We present MaskAdapt, a framework for flexible motion adaptation in physics-based humanoid control. The framework follows a two-stage residual learning paradigm. In the first stage, we train a mask-invariant base policy using stochastic body-part masking and a regularization term that enforces consistent action distributions across masking conditions. This yields a robust motion prior that remains stable under missing observations, anticipating later adaptation in those regions. In the second stage, a residual policy is trained atop the frozen base controller to modify only the targeted body parts while preserving the original behaviors elsewhere.
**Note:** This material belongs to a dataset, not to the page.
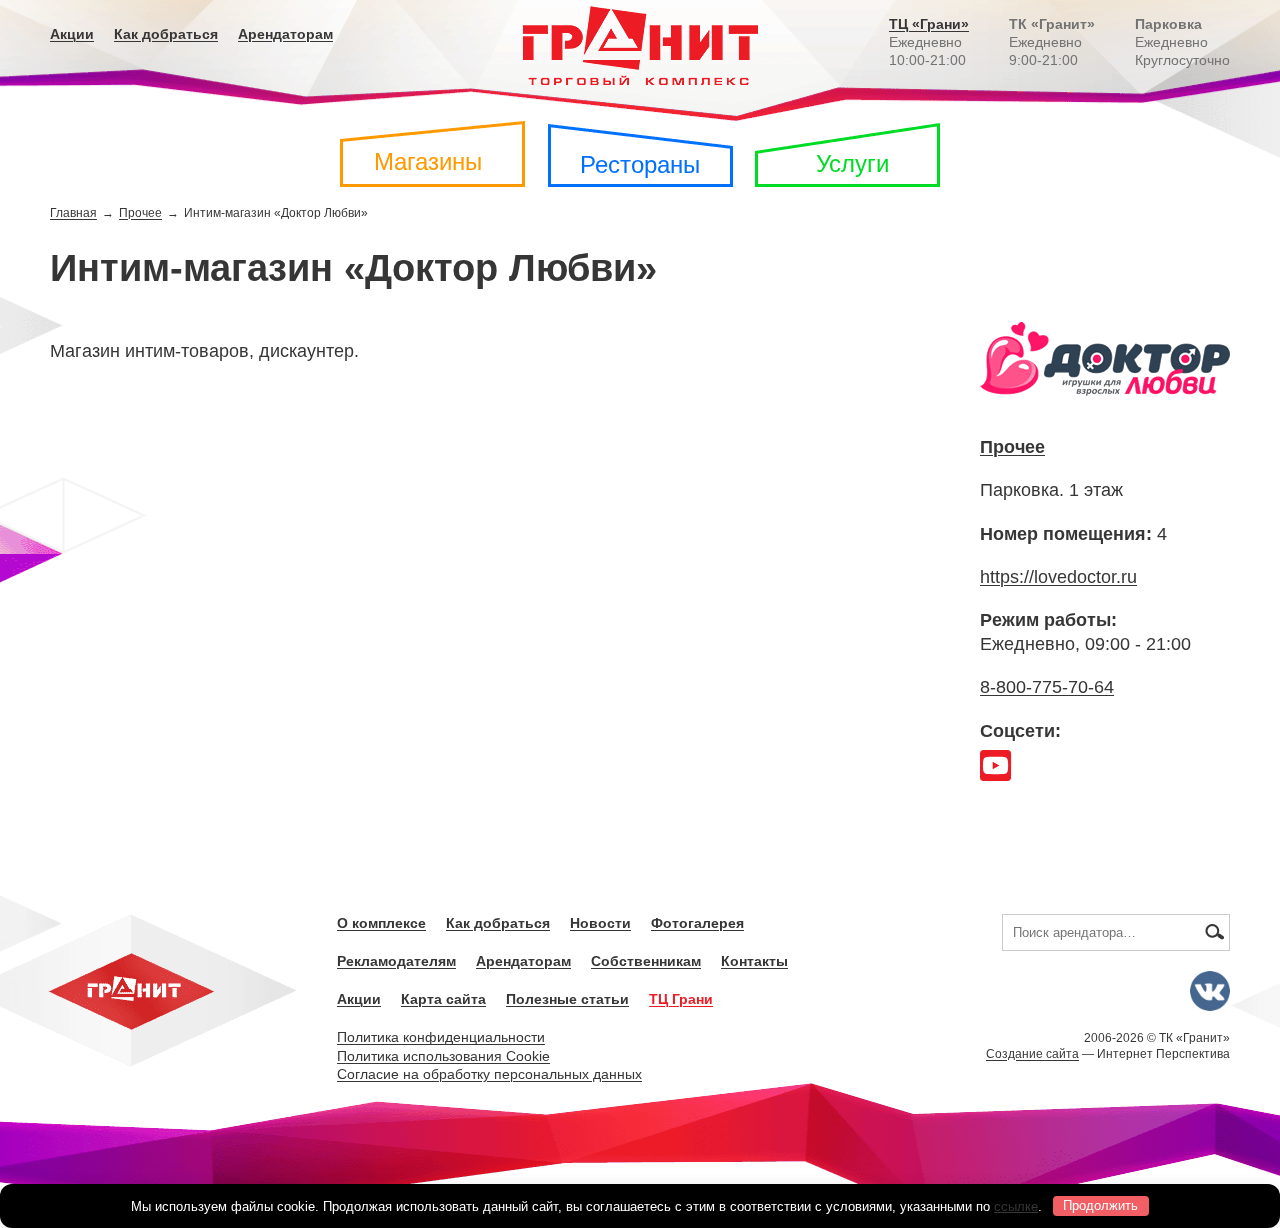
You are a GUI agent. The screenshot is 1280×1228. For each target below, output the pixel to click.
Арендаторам (285, 34)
We demonstrate the versatility of this design through two applications: (i) motion composition, where varying masks enable multi-part adaptation within a single sequence, and (ii) text-driven partial goal tracking, where designated body parts follow kinematic targets provided by a pre-trained text-conditioned autoregressive motion generator. Through experiments, MaskAdapt demonstrates strong robustness and adaptability, producing diverse behaviors under masked observations and delivering superior targeted motion adaptation compared to prior work.